Fig. 5: Using nickel silicide to crystallize the channel. The material migrates down the channel during annealing, crystalizing the polysilicon along the way. Source: Bryon Moyer/Semiconductor Engineering
Stack and repeat
A final twist on adding layers provides something of an end-around, both physically and geopolitically, to the plodding progress made processing ever deeper holes. The kinds of improvements discussed above help raise capacity, but only by so much.
“These kinds of solutions may be nearing the limit as layers reach 250-plus,” noted Soden. “Stepwise approaches are being implemented to break pattern and etch processing into different modules as a way to reduce extreme HAR etch, introducing bare silicon between layers and connecting through a via approach.”
Sometimes called string stacking, the idea is to build a manageable set of layers and, rather than trying to make that stack higher, simply duplicate the stacks atop each other with a layer of silicon in between each stack. The result can be a combined stack of many more layers without all the extended HAR issues. “This solution is what is driving many companies to push to as many as 1,000 layers long term,” said Soden.

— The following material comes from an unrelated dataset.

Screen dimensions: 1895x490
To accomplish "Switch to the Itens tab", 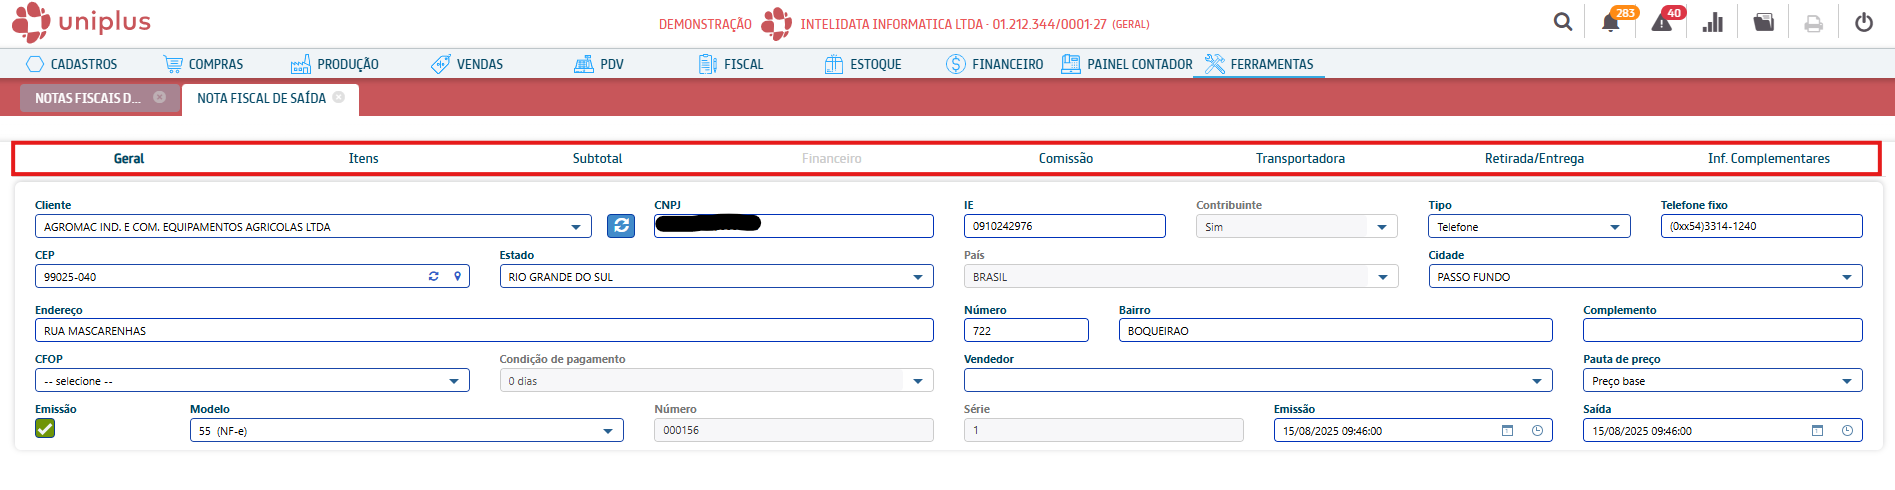I will pos(363,158).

Fig. 6: String stacking. Each set of layers independently goes through the normal process. Stacking the independent strings allows a greater number of layers without having to process the full stack in one step. The tradeoff is that multiple steps are necessary. Source: Bryon Moyer/Semiconductor Engineering
The engineering end-around is that one can get, say, 1,000 layers without having to process them together. Instead, one can process, say, 250 layers and then stack four of those modules with intervening silicon layers. The tradeoff is that four lithography steps are needed instead of one, but that may be a suitable tradeoff. No one appears to be discussing trying to process 1,000 layers the old-fashioned way.
It’s not quite as easy as it sounds, because the second tier will be placed atop the first one, not atop a pristine flat wafer. The third tier will have to work atop whatever irregularities accumulate on the second tier. It may well be that each tier will require a separate development effort to ensure sufficient planarity.

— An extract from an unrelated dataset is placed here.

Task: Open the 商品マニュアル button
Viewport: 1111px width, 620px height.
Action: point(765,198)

The other challenge is that somehow the strings in each tier must be connected to form one long string. The simple answer is to place a via in the silicon separation layer, but aligning each tier above the prior one with great precision isn’t obvious — especially since the silicon layer will block the columns below from visibility.
From a geopolitical standpoint, export rules restrict stacks of more than 128 layers. So countries subject to those restrictions get an end-around by simply stacking 128-layer modules. If YMTC, for example, which was first to release string-stacked products, is to achieve 1,000 layers, it’s likely to do so using 10 stacks of 100 layers each.

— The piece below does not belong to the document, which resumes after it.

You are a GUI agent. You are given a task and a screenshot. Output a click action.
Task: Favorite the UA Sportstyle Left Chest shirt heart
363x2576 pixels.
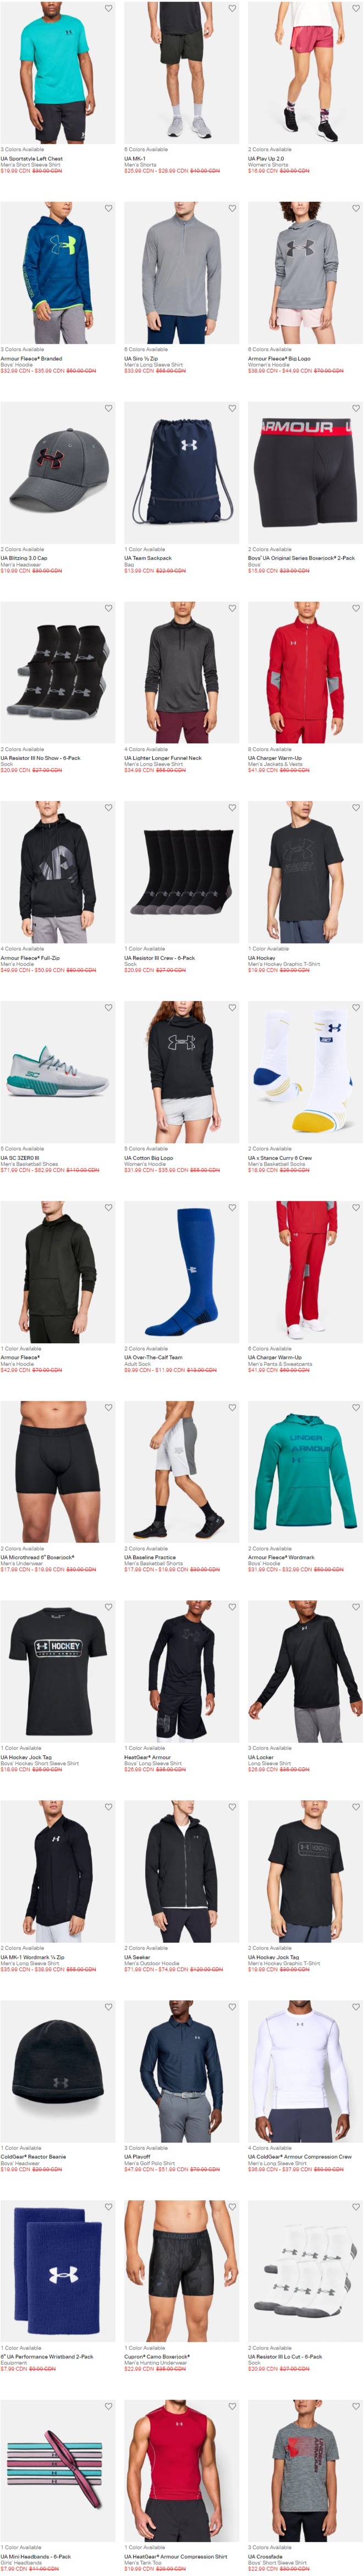[x=108, y=8]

A couple years to sorting this out
NAND flash improvements involve many moving parts. Efforts to improve HAR processing will continue, but they’re not where the big gains are. On paper, PLC technology provides an immediate 25% capacity boost. Cell architecture changes and reduced pitch can help yet more.
The biggest changes are the major architectural shifts moving to a two-wafer solution and stacking strings. They can come in addition to the other capacity bumps. Products with both technologies are available today, although not at 1,000 layers. Reduced CBA costs are necessary for proliferation, and work is necessary to scale the number of stack tiers.
Exactly what the mainstream configurations will look like isn’t clear yet, but one way or another, much larger NAND flash chips are coming to slake the unending thirst the industry has for storage.